Don't Tread on Me: Moderating Access to OSN Data with SpikeStrip

Christo Wilson
Alessandra Sala
Joseph Bonneau
Robert Zablit
Ben Y. Zhao

Proceedings of The 3rd Workshop on Online Social Networks (WOSN)

[Full Text in PDF Format, 195KB]


Paper Abstract

Data access in today's web is open and unrestricted. Aside from small pockets of restricted content, site administrators have little control over the flow of their online data. This has a number of negative consequences, including the development of unauthorized cross-site deep links, online click fraud, and rogue crawling attacks, where unauthorized crawlers driven by profit extract a variety of valuable datasets from their owners, such as airline websites, recommendation engines and online social networks.

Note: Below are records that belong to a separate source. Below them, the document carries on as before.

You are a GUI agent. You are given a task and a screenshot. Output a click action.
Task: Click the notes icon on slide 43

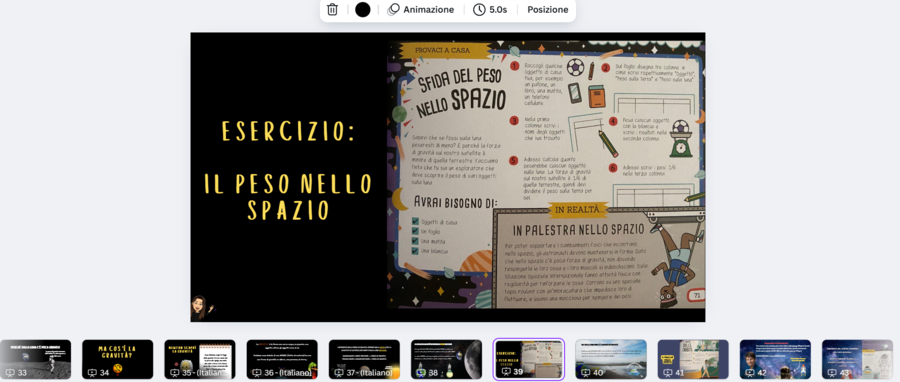831,373
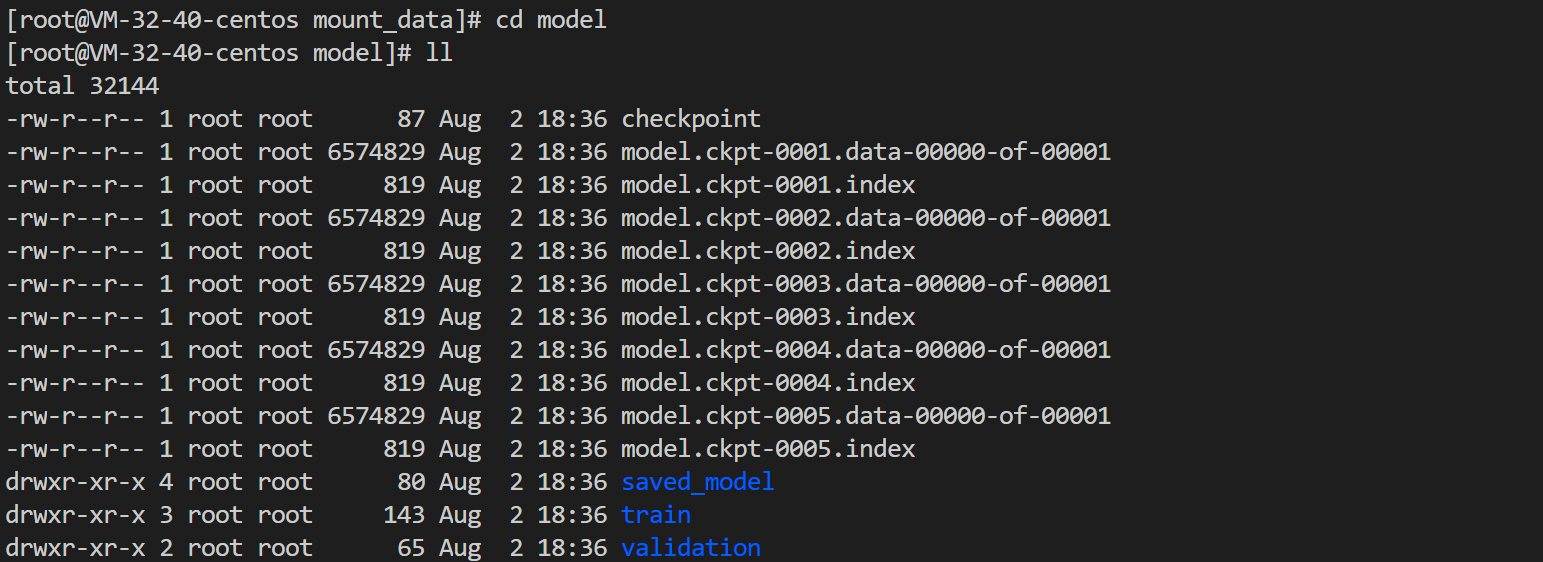Click the model.ckpt-0001.index file name

click(x=767, y=185)
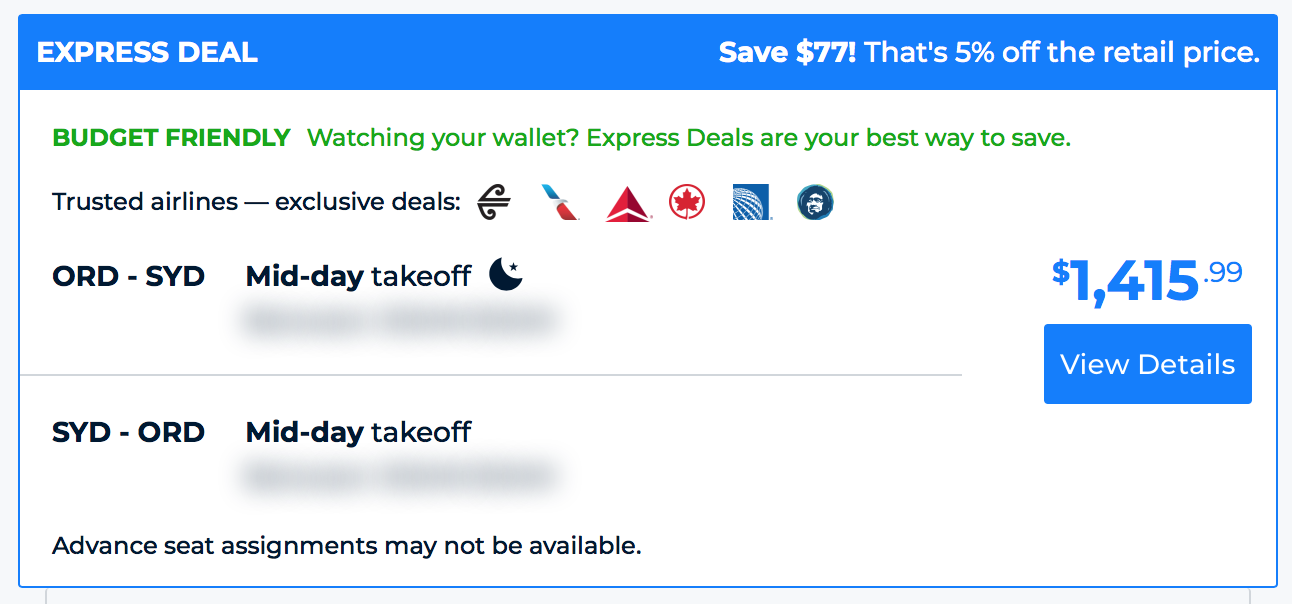The height and width of the screenshot is (604, 1292).
Task: Click the Trusted airlines exclusive deals text
Action: pos(256,202)
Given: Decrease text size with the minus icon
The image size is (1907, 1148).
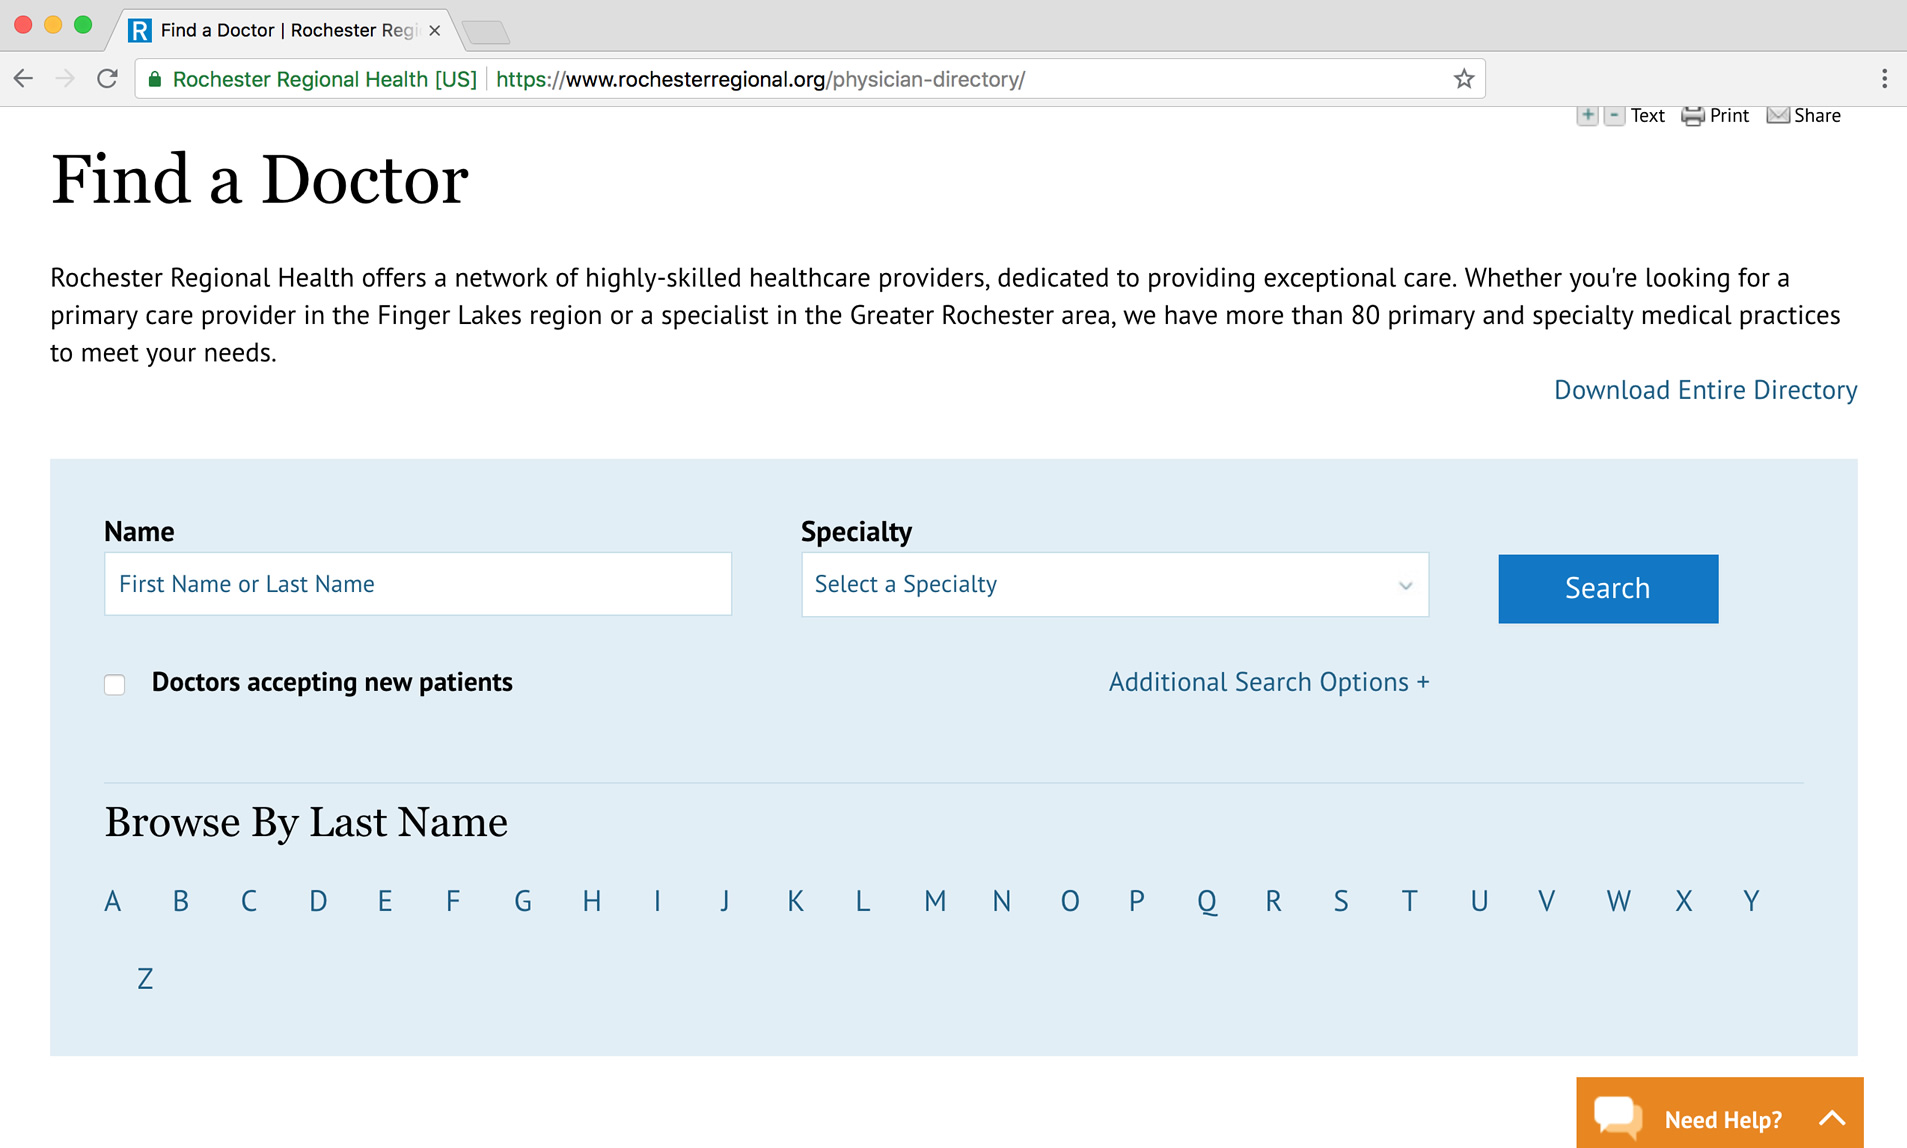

In this paper, we propose to return control of online data to their owners using a general "link encryption" primitive that associates each web session with a unique "view" of the visited site. By applying hyperlink encryption to selective pages, a site administrator can eliminate cross-site deep linking, as well as identify and rate-limit sessions performing rogue crawls, all while using whitelists to provide unfettered data access to legitimate crawlers. We implement SpikeStrip, an Apache module that uses link encryption and a scalable rate limit mechanism to throttle rogue crawlers. Using benchmarks and measurements on an Apache server hosting data from three different sites, we show that SpikeStrip imposes negligible overhead on server throughput while significantly raising the bar for rogue crawlers.